Inheritance tax (IHT) in the United Kingdom applies to the transfer of wealth after death. It can affect property, savings, investments, and other assets. Although it applies to a smaller portion of estates, those crossing certain value limits may face a 40% tax charge on amounts above available allowances. Thresholds have been frozen for several years, so rising asset prices can bring more families into scope.

 

This guide reviews the 2025/26 allowances, rates, and reliefs and outlines legal provisions under HMRC regulations. It offers factual, compliance-based guidance for individuals and families who wish to manage their affairs effectively.

 

Current thresholds and rates

  • Nil-rate band (NRB): £325,000 per individual. This level has not changed for several years and remains frozen for 2025/26. Estates valued below £325,000 pay no IHT. Amounts above this threshold are generally taxed at 40%.
  • Residence nil-rate band (RNRB): £175,000 per individual, available when a home is left to direct descendants (children, stepchildren, adopted children, or grandchildren). If the RNRB applies, it can raise a person’s overall tax-free allowance to £500,000 (i.e. £325,000 plus £175,000).
  • Taper for RNRB: If the total estate exceeds £2 million, the RNRB is withdrawn by £1 for every £2 above £2m. High-value estates may lose some or all of the £175,000 allowance.
  • Spouse and civil partner exemption: Transfers between spouses or civil partners are exempt from IHT, regardless of amount. The first spouse's unused NRB can pass to the survivor. This can double allowances to £650,000 (2 × £325,000) or up to £1m (2 × £500,000) if the RNRB is fully used.
  • ●     Rate of tax: The standard rate is 40% on any value above the available allowances. This can drop to 36% if you leave at least 10% of your net estate to charity.

▶ _Material for the task_:
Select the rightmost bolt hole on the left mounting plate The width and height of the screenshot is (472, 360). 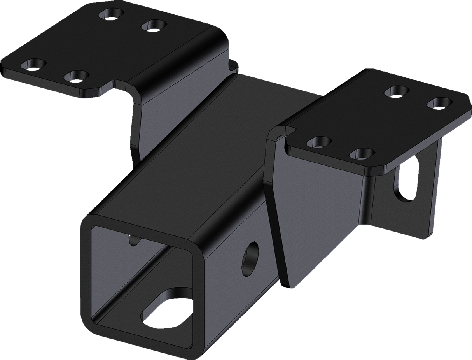[x=154, y=26]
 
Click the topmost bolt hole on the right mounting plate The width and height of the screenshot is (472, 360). [x=397, y=91]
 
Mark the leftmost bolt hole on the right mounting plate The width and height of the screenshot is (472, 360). [x=319, y=142]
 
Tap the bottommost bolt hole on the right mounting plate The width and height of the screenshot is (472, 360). [x=361, y=153]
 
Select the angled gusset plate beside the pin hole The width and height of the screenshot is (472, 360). [x=311, y=218]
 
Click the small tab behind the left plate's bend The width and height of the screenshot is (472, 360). [x=234, y=64]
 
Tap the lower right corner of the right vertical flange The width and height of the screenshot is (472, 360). [x=430, y=235]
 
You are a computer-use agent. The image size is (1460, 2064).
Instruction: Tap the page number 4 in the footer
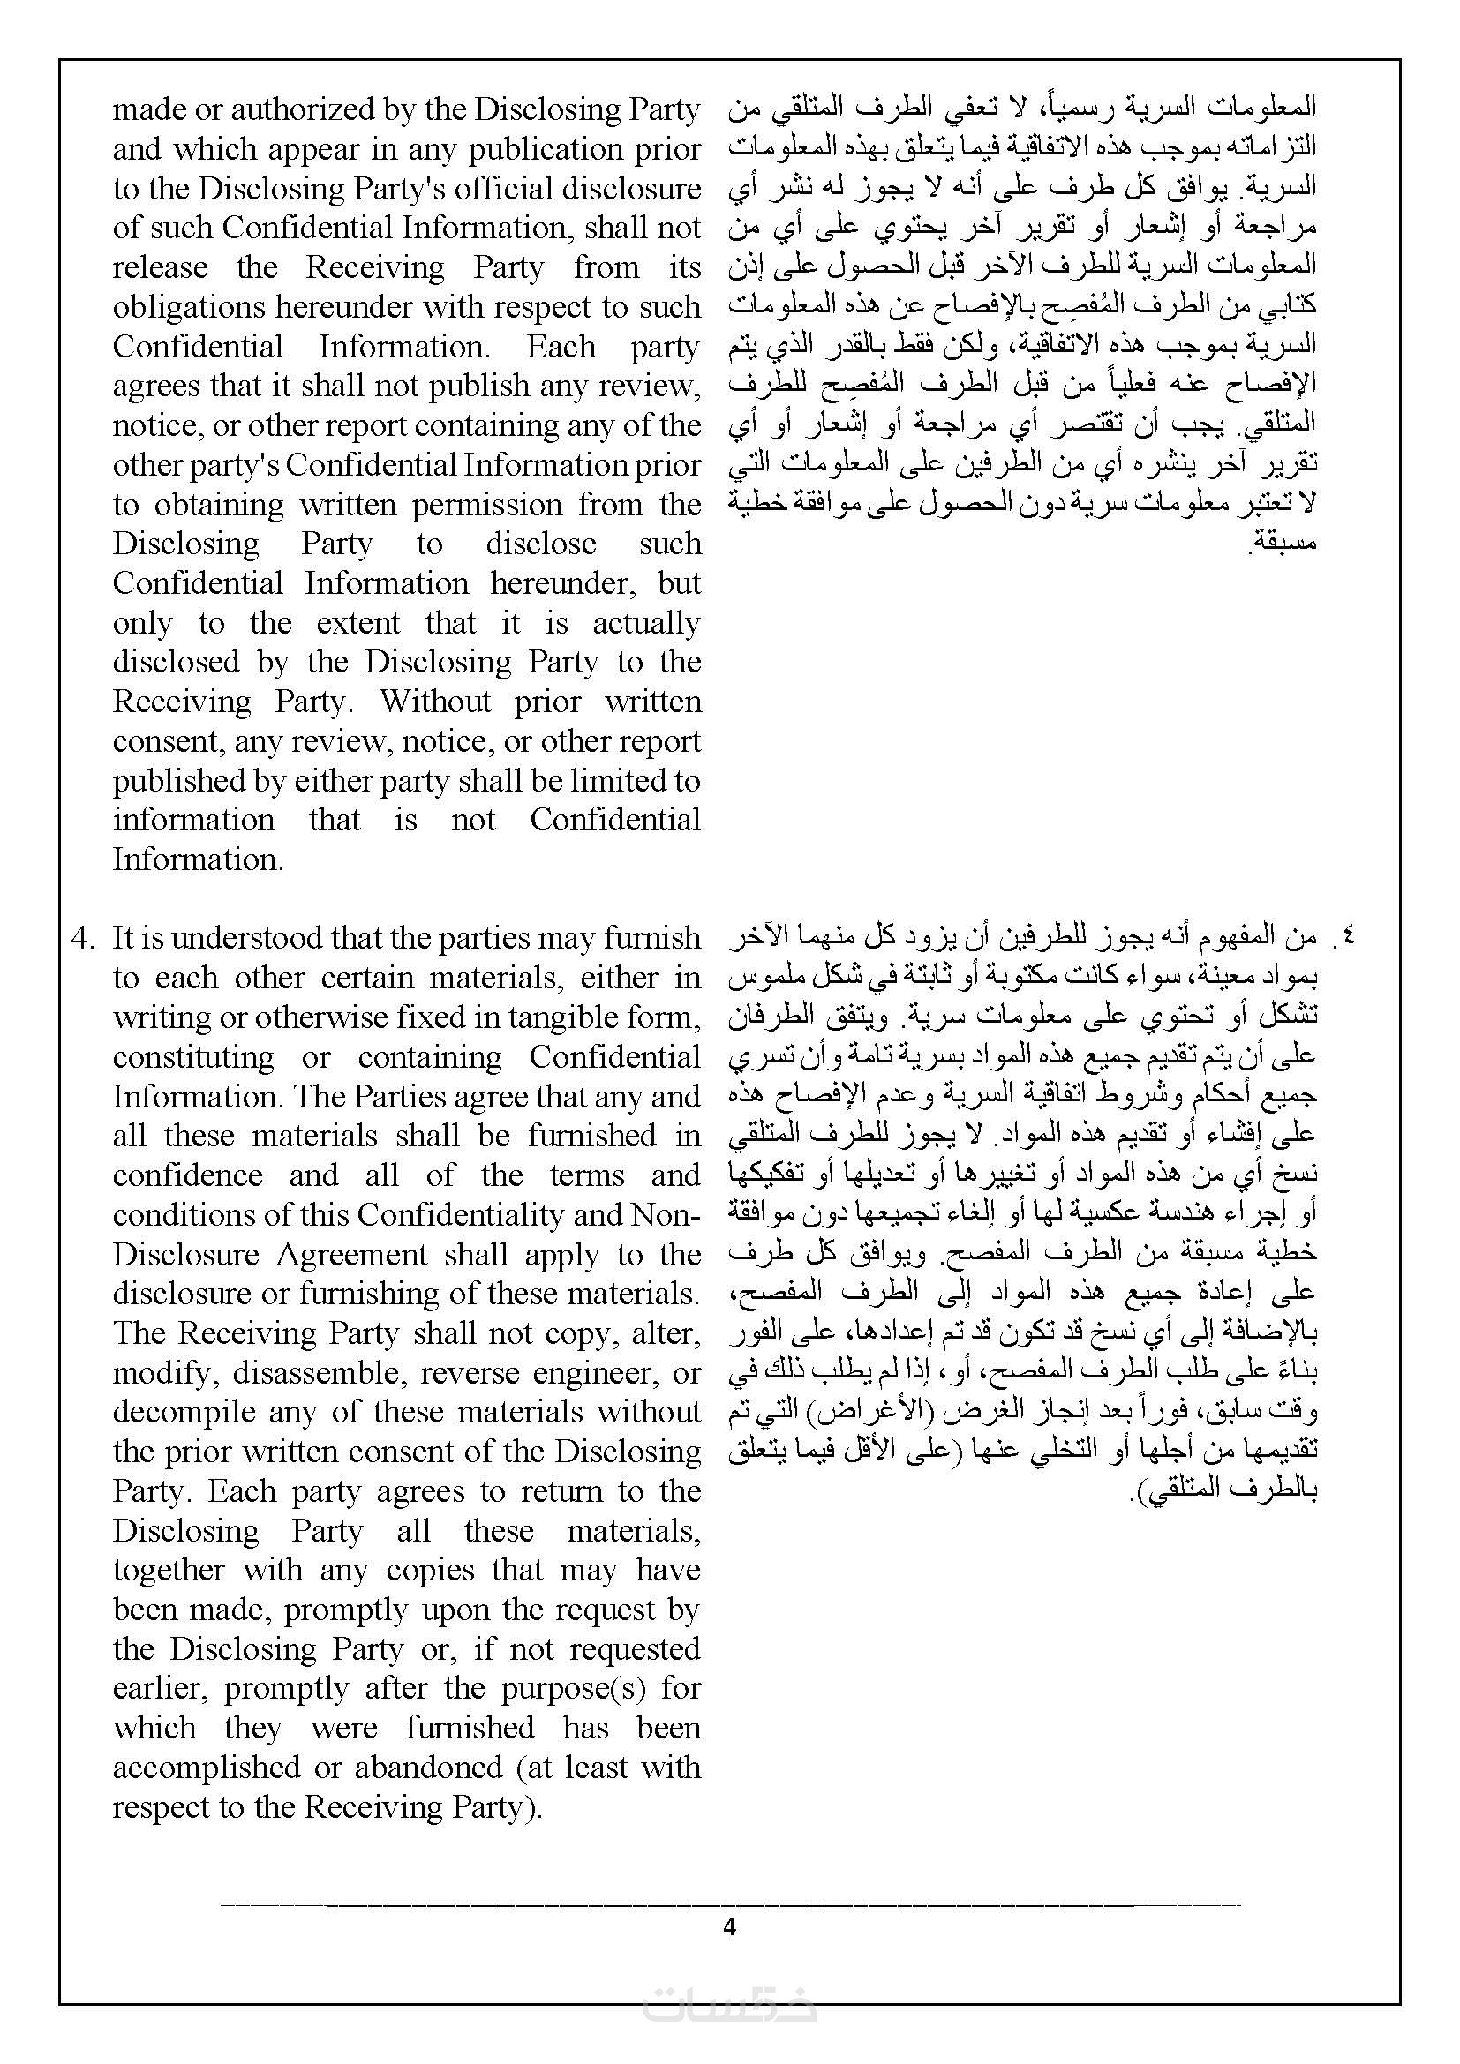(729, 1927)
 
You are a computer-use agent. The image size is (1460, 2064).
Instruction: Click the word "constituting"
(193, 1057)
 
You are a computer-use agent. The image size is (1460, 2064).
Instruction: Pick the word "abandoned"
(430, 1768)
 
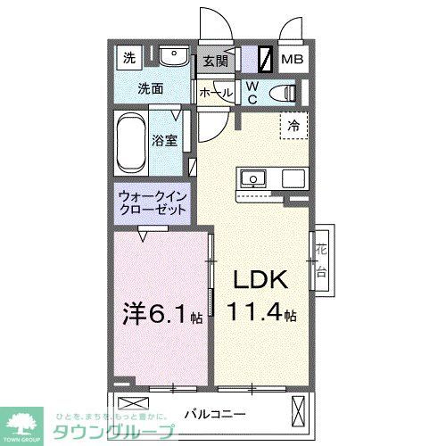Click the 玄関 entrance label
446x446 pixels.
tap(214, 62)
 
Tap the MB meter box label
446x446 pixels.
tap(293, 61)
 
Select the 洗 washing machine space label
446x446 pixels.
tap(129, 59)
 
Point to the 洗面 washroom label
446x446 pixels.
tap(149, 89)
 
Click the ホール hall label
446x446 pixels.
tap(215, 93)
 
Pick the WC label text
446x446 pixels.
tap(252, 92)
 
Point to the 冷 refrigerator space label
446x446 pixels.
tap(293, 127)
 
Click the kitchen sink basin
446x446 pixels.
tap(253, 178)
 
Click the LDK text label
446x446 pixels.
tap(260, 281)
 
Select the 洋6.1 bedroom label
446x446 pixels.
tap(161, 314)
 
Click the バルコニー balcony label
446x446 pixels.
tap(216, 414)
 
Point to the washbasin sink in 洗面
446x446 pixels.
tap(175, 59)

▶ _Given exercise 1_: In the inheritance tax guide, above what total estate value does the residence nil-rate band start to be withdrawn?
▶ _Given exercise 2_: List every line of the listing that contains the string "text".
The inheritance tax guide and the listing are unrelated material.

▶ _Exercise result 1_: £2 million.

▶ _Exercise result 2_:
Pick the WC label text
Click the LDK text label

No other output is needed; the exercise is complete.